Zscaler ThreatLabz researchers have uncovered a campaign in which threat actors weaponised the OpenClaw open-source AI agent framework to distribute both the Remcos remote access trojan and GhostLoader, a cross-platform information stealer. The attackers published a deceptive “DeepSeek-Claw” skill within the OpenClaw ecosystem, embedding malicious installation instructions designed to trick autonomous AI agents or unsuspecting developers into executing hidden payloads under the guise of a legitimate DeepSeek integration. The campaign represents a significant escalation in the abuse of agentic AI workflows as an attack vector, exploiting the elevated system privileges and autonomous execution capabilities that AI agents are routinely granted within developer environments.
On Windows systems, the attack chain is initiated when a malicious PowerShell command, embedded in the skill’s SKILL.md instruction file — downloads and executes a remote Windows Installer package that deploys Remcos RAT. The package cleverly abuses a legitimate, digitally signed GoToMeeting executable from LogMeIn to sideload a malicious DLL through DLL search order hijacking, allowing execution to blend in with trusted processes. The in-memory shellcode loader then employs an extensive array of evasion techniques, including patching Event Tracing for Windows and the Antimalware Scan Interface to blind endpoint detection tools, anti-debugging checks via the Process Environment Block, sandbox detection through sleep-call timing analysis, and active scanning for analysis tools such as IDA Pro, Wireshark, and x64dbg before decrypting and executing the final Remcos RAT payload using the Tiny Encryption Algorithm in CBC mode.
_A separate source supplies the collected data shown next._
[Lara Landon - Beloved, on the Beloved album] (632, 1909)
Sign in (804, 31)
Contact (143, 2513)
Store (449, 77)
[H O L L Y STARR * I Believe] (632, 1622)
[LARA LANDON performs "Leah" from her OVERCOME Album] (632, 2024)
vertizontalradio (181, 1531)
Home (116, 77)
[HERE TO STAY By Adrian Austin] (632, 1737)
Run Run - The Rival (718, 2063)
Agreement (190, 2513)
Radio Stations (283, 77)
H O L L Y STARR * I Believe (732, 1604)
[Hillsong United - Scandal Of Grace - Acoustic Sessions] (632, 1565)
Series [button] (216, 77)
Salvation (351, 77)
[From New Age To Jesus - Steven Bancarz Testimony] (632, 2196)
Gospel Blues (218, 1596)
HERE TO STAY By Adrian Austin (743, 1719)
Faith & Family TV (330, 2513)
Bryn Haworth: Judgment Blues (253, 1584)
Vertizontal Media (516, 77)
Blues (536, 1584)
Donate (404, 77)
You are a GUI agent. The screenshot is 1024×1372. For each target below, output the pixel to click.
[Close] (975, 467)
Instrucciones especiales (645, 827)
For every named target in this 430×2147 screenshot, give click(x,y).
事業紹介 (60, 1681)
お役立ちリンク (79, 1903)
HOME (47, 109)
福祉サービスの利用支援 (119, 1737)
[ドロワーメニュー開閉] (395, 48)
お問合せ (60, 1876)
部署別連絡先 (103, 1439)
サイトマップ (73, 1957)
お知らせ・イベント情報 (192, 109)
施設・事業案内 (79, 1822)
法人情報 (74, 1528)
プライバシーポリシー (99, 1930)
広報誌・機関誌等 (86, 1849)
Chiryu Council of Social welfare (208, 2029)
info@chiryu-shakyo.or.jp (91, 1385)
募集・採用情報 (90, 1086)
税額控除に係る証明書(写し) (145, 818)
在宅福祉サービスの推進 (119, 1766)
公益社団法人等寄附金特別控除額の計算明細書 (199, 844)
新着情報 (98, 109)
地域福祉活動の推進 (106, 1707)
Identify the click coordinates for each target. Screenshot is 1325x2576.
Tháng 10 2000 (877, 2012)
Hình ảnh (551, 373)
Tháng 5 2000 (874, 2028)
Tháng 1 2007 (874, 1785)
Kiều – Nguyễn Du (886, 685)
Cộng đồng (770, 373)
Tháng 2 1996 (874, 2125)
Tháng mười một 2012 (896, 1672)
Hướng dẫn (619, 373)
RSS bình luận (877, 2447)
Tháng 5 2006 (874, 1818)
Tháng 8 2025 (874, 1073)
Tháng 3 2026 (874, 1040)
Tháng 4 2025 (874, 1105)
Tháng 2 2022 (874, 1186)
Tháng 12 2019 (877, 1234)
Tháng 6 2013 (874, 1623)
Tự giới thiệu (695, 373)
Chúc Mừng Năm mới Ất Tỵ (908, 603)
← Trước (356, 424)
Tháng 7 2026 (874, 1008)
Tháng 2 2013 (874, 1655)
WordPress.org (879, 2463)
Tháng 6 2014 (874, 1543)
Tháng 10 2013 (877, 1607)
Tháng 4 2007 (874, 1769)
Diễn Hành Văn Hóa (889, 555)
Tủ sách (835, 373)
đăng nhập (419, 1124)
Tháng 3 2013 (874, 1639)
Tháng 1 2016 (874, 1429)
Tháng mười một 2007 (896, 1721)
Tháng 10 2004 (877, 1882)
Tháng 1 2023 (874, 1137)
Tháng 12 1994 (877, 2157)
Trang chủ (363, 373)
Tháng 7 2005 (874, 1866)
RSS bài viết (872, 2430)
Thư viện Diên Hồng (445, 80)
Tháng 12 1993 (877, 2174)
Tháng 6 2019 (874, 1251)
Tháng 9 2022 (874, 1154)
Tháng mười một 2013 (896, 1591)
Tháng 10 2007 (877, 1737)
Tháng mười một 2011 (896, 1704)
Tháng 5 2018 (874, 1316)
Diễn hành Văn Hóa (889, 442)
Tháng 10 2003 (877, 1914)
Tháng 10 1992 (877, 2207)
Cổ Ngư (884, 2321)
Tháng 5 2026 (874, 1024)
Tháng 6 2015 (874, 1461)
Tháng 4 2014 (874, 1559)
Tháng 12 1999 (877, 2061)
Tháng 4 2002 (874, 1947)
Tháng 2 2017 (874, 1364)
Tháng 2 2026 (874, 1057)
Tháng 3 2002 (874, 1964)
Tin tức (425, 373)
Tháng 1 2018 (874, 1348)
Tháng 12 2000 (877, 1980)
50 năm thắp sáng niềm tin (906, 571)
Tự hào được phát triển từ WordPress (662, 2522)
For macOS and Linux environments, an alternate execution path delivers GhostLoader via a heavily obfuscated Node.js payload designed to harvest sensitive data from developer environments, demonstrating the campaign’s deliberate cross-platform ambition. Once active, Remcos RAT establishes an encrypted command-and-control channel over TCP, enabling persistent remote access and data exfiltration from compromised systems.
Zscaler’s findings are a reminder that AI agent frameworks are rapidly becoming high-value targets for threat actors, and organisations adopting agentic AI workflows must implement rigorous vetting of third-party skills and plugins, enforce strict permission boundaries for AI agents, and deploy behavioural monitoring capable of detecting autonomous execution of malicious instructions.